▸ WORK INSTRUCTIONS: Please output exactly the lines below, starting at the line that has "You are a computer-use" and ending at the line that has "This screenshot has width=800, height=491.", both included; leave out all pictures and include nothing else.

▸ EXCERPTED RECORDS:
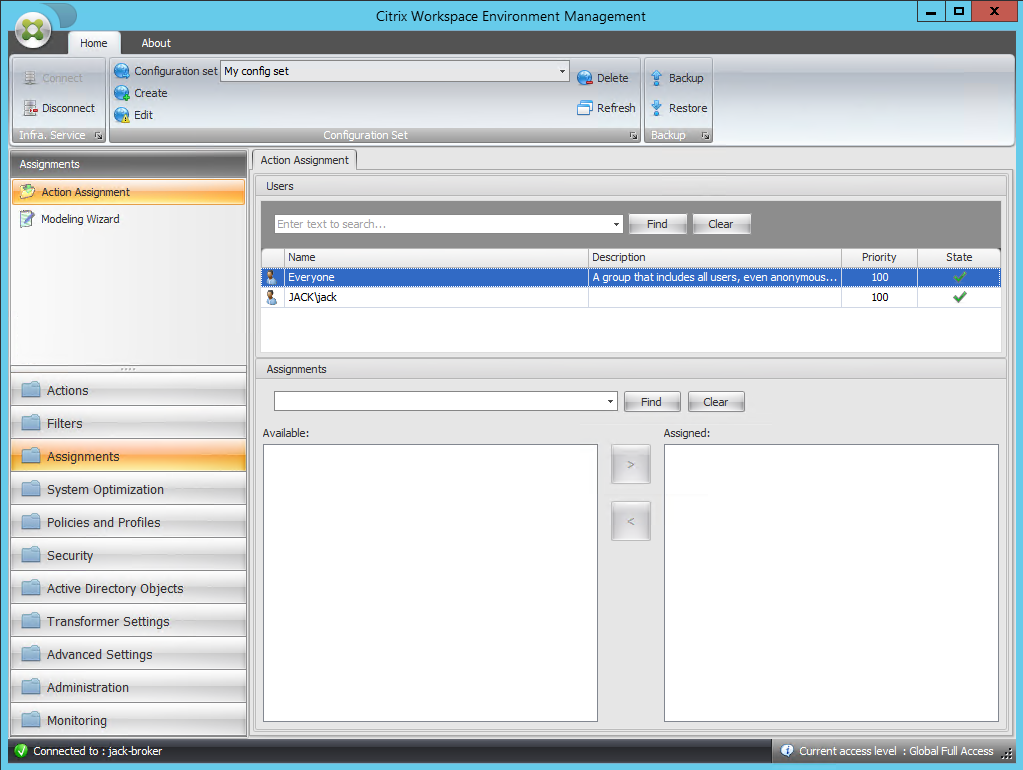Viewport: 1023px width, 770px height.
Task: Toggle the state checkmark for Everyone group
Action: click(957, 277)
...
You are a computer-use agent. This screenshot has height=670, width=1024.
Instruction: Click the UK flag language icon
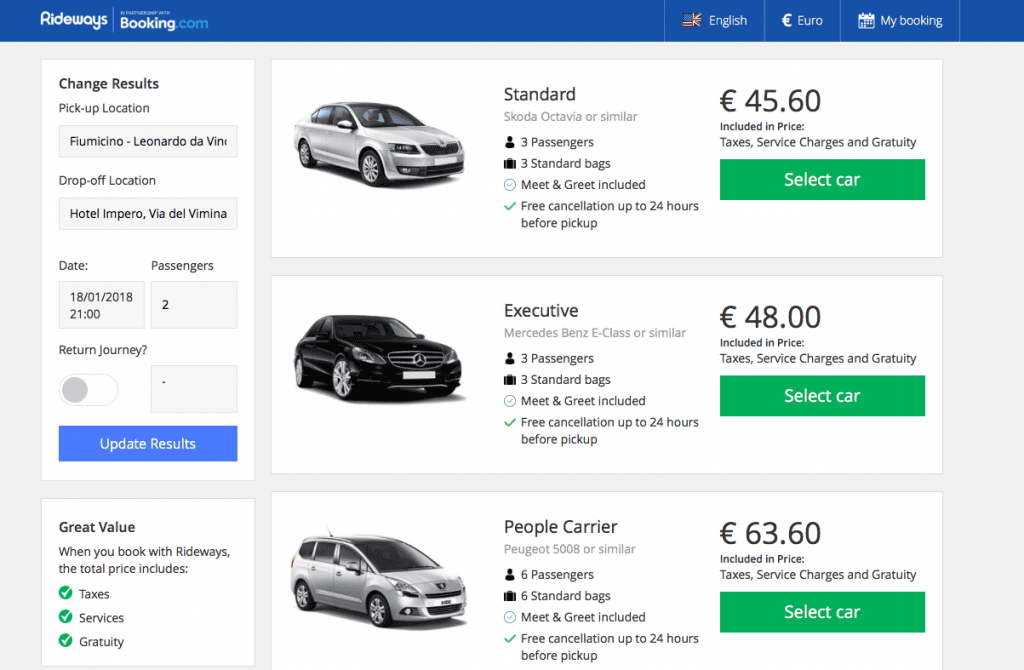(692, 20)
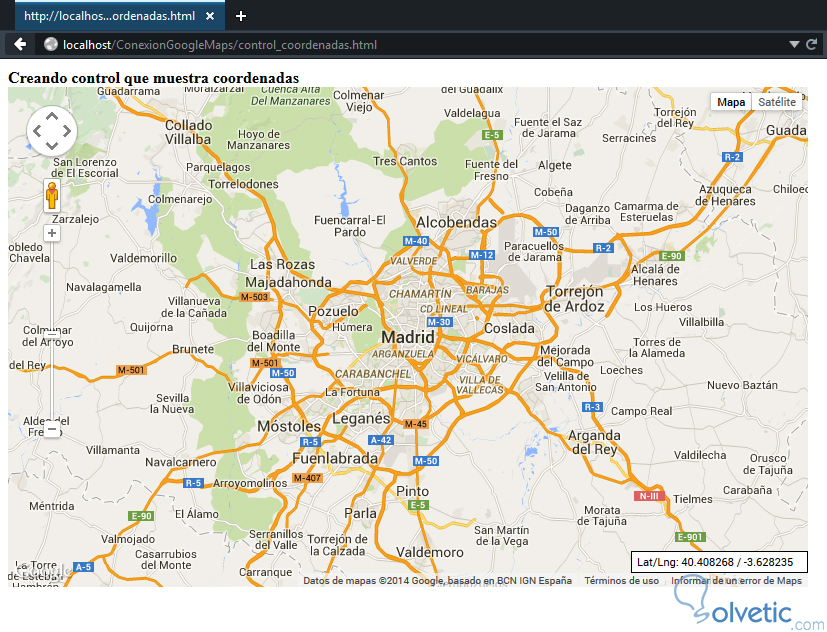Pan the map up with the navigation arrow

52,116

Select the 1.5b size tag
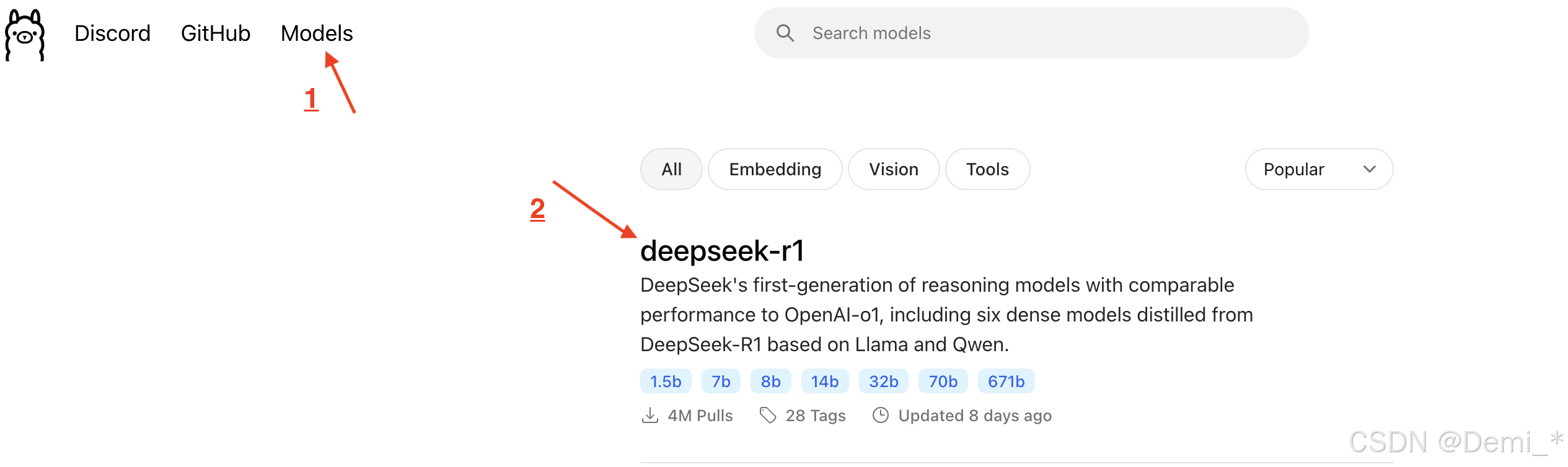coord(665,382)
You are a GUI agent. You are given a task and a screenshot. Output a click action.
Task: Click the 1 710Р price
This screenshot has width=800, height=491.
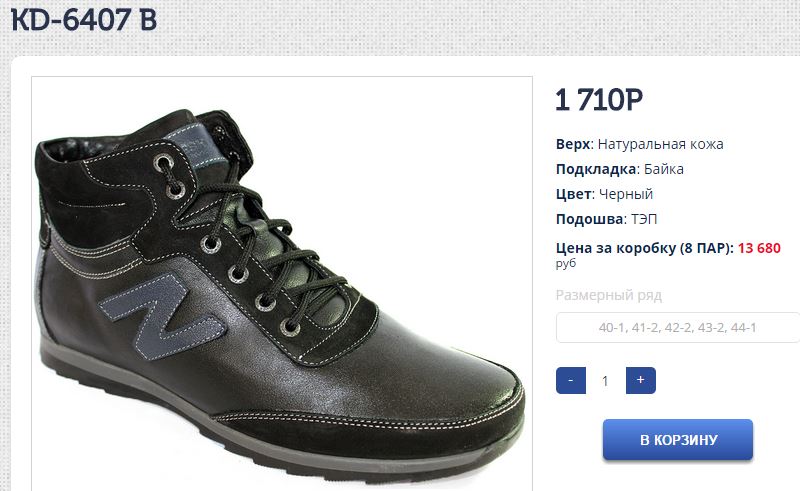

▸ OUTPUT BELOW:
You are a computer-use agent. This screenshot has height=670, width=1024.
Instruction: Click the UK flag language icon
(692, 20)
Pan the map up with the navigation arrow

52,116

Select the 1.5b size tag
coord(665,382)
You are a GUI agent. You are given a task and a screenshot. Output a click action.
Task: Click the 1 710Р price
This screenshot has width=800, height=491.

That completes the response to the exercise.